Law School Dean Eugene Rostow Dies
Associated Press

Eugene V. Rostow, a law school dean who served in foreign policy positions for both Democratic and Republican presidents, died Monday of congestive heart failure at age 89.

Beginning in World War II and continuing through the Cold War, Rostow moved between the nation's universities and government service.

Rostow was undersecretary of state in the late 1960s when the nation's involvement in Vietnam was growing. He sought to establish breathing space for the South Vietnamese so they could govern themselves, his son, Victor, told The Washington Post.

At that same time his brother, Walt Rostow, was a special assistant to President Lyndon Johnson advocating military action in Vietnam.

Eugene Rostow was dean of the law school at Yale University from 1955 to 1965 and was credited with revamping the curriculum and elevating the school's reputation.

An adviser to the State Department in the early 1940s and again in the early 1960s, he became undersecretary of state for political affairs in 1966. He was head of the Arms Control and Disarmament Agency during the early part of President Reagan's administration.

Rostow was born in Brooklyn, N.Y., on Aug. 25, 1913, and reared in New Haven, Conn. He graduated from Yale in 1933 as a member of Phi Beta Kappa. He then studied economics at King's College, part of England's Cambridge University.

After returning to the United States he studied at Yale's law school, where he was editor of the Yale Law Journal. He practiced briefly with a major Wall Street law firm and then joined the Yale law faculty in 1938. He became a full professor six years later.

He took a leave of absence from Yale during World War II to serve in this country and abroad as an official of the Lend-Lease Administration, dealing with problems of providing supplies to America's allies.
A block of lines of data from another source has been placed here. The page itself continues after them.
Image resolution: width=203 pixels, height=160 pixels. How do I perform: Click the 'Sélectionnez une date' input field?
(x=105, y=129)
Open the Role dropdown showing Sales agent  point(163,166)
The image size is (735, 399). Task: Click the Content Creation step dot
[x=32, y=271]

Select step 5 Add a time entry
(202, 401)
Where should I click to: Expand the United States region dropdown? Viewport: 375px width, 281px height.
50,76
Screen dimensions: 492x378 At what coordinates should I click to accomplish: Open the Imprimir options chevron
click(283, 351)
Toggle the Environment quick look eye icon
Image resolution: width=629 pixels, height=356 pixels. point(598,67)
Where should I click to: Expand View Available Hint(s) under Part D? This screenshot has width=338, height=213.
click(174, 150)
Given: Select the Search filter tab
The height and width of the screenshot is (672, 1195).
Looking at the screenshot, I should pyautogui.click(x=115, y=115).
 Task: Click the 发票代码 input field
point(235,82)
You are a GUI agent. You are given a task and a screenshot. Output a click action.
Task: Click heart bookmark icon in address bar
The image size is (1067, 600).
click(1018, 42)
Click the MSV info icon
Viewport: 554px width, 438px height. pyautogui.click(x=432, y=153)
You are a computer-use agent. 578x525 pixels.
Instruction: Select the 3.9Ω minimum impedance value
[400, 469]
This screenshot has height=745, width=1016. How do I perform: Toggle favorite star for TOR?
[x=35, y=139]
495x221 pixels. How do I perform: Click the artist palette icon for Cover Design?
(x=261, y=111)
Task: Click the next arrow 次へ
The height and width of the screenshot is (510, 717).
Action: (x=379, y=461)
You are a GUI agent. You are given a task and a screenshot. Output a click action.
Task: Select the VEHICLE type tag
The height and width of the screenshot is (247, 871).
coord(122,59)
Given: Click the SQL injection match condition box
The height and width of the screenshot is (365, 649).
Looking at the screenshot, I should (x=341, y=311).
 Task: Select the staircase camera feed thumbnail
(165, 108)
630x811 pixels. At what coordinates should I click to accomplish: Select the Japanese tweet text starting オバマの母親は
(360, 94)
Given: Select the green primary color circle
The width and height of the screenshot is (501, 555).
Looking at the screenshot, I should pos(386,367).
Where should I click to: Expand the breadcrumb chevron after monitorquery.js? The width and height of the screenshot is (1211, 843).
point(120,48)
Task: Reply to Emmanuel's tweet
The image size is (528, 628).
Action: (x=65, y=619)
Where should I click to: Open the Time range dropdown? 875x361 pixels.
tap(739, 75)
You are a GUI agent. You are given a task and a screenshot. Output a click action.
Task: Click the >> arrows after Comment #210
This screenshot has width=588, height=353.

In addition to his sons, Victor and Nicholas, survivors include his wife, the former Edna Greenberg, to whom he was married for 69 years, of Alexandria, Va.; a daughter, Jessica, of New Haven; two brothers, former National Security Adviser Walt Whitman Rostow of Austin and Ralph Emerson Rostow of Sarasota, Fla.; and six grandchildren.

Rostow's full name was Eugene Victor Debs Rostow, recalling the Socialist politician and presidential candidate Eugene V. Debs.